YOUR OBJECTIVE
Restate word for word the lines of the entries below, starting with the line that holds "The image size is (1000, 470)." and ending with the line that holds "Task: Select the OML opening title text", and no others.

═════ RECORD EXTRACTS ═════

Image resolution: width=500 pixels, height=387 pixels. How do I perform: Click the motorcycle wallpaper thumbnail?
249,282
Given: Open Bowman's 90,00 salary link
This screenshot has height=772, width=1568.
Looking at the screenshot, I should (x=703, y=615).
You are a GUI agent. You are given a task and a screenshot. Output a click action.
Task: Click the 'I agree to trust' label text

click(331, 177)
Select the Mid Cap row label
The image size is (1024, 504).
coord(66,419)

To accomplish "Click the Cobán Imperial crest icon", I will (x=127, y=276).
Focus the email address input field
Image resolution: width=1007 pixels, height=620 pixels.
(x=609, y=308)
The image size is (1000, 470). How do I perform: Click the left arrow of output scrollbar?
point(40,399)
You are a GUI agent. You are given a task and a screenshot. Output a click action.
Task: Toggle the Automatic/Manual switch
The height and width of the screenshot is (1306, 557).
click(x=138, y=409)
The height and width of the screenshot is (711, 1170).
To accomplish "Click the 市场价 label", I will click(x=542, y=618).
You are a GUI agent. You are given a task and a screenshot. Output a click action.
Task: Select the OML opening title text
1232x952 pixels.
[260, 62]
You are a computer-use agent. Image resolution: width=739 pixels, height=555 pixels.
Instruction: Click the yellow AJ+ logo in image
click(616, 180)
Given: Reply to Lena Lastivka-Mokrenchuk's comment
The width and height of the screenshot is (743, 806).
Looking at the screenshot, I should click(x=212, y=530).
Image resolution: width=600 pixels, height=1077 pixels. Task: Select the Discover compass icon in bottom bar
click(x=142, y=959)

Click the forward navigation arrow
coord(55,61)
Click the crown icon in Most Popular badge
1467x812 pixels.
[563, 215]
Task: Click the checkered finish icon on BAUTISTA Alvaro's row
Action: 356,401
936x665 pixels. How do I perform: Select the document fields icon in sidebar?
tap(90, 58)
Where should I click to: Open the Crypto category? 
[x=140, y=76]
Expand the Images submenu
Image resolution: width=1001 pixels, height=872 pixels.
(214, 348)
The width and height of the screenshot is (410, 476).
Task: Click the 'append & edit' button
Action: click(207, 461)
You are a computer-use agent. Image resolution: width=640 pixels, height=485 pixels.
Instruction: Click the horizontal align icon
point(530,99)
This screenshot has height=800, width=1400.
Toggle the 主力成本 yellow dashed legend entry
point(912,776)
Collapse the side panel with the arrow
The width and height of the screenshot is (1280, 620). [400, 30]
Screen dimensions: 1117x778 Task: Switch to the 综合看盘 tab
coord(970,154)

═════

ANSWER SPACE
The image size is (1000, 470). How do I perform: Click the left arrow of output scrollbar?
point(40,399)
You are a GUI agent. You are given a task and a screenshot. Output a click action.
Task: Toggle the Automatic/Manual switch
The height and width of the screenshot is (1306, 557).
click(x=138, y=409)
The height and width of the screenshot is (711, 1170).
To accomplish "Click the 市场价 label", I will click(x=542, y=618).
You are a GUI agent. You are given a task and a screenshot. Output a click action.
Task: Select the OML opening title text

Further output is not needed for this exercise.